Tuesday, November 16, 2004

States of Mind: Superior
and the Toledo War

Once you start prying under the history’s floorboards, all sorts of things start popping out. In researching the State of Jefferson, I found a bundle of other proto-states and sharded states, independence movements and stillborn political entities. These are not secessions in the traditional sense of forming new countries, but rather regional entities that want to pull away from its current government and then rejoin the union, usually pulling an end run on distant and unresponsive state governments.

These proto-states are tricky, glimmering creatures, existing as footnotes to American History, alternate lines of descent along the evolutionary tree of politics. I found a reference to a state of Shasta movement in the fifties in the same general region as the state of Jefferson (the motivating issue for the fifties rebellion was water rights, not transportation, but the online record is unclear), as well as a proposed state of Jefferson in East Texas, free of interference from Austin. Not to mention Kanawha, Sequoia, Greater Kansas, and Franklin.

And then there was the State of Superior, currently known as the Upper Peninsula of Michigan. Its statehood movement peaked in the mid ‘70s, with a couple bills that failed to pass, a book (Superior: A State for the North Country), a passel of bumper-stickers, and a proposed state slogan (“Ta heck with ya”). But in digging around on Superior, I found out that it was a part of Michigan in the first place because of a war between the states.

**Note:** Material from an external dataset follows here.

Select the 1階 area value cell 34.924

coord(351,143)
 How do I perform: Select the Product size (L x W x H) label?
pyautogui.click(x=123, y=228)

No, I mean the war between the states of Michigan and Ohio, in 1835.

An entire timeline is here, but here’s the short version. When the state of Ohio was founded, there was a question about its northwest boundary, near the current site of Toledo. The original Northwest Ordinance (which created the Northwest Territories in 1787) put Toledo and a wedge of land about eight miles wide outside and north of Ohio, but the Enabling Act of 1802 that created Ohio changed that language to allow Ohio’s claim to the land. The Michigan Territory, seeking its own statehood 30 years later, went back to the original claim and said that chunk of land (which had gone from swampy area to a growth area thanks to the proposed Wabash and Erie Canal) was rightfully theirs. Numerous surveys were run over the years, each supporting opposite sides of the dispute.

Michigan Territory wanted statehood and also wanted the original border (which would give them Toledo). Ohio passed legislation declaring the Toledo Strip theirs. Michigan passed legislation making the enforcement of Ohio’s control illegal in the strip. Both sides held elections in the disputed territories. A sheriff’s posse from Michigan moved on Toledo and arrested people guilty of supporting Ohio. A force of Michigan militia encountered an armed Ohio surveying party and arrested them, but not before shots rang out (The Battle of Phillips Corner). Both sides piled on the political invective – Ohio was supporting “tyranny”, while Michigan encouraged “savage barbarity”.

There was a modicum of pushing, shoving, and maneuvering between both sides for the rest of the year (though no more clear-cut “battles”). Michigan declared itself a state and elected a governor, senators, and representatives. The US government declined to admit Michigan unless it resolved the border matter. And by “resolved” it meant give up its claim on the Toledo Strip.

In exchange for renouncing its claim, Michigan got the Upper Peninsula, which was pulled back from the newly-formed Wisconsin Territory. No wonder there was a feeling of alienation among the natives of the UP. Not only were they a consolation prize, they were the consolation prize for Toledo. The remoteness of their location (frozen-in during the winter months until the Mackinac Bridge was built in 1957), contributed to both a sense of isolation and independence. But by the time enough power coalesced for a true independence movement, technology had linked up the UP with the rest of the country to the point of reducing the need for it. But much like Jefferson, Superior continues to have its own independent mindset.

And the Toledo War becomes another ghostly footnote in US History – spun today as more of an intramural disagreement than a real conflagration, or as nothing more than a disagreement between strong-willed Governors. In fact the write-ups go out of their way to stress ultimate harmlessness of the conflict (shots were fired, not one was hurt, well, one deputy was stabbed, but he recovered). But troops were rallied, shots were fired, people threatened and imprisoned, and emotions ran high. Wars have been fought for less.

And once someone gets away with something, they’re just encouraged to do it again. I understand that Ohio has been eying the West Virginia panhandle, just waiting for the chance.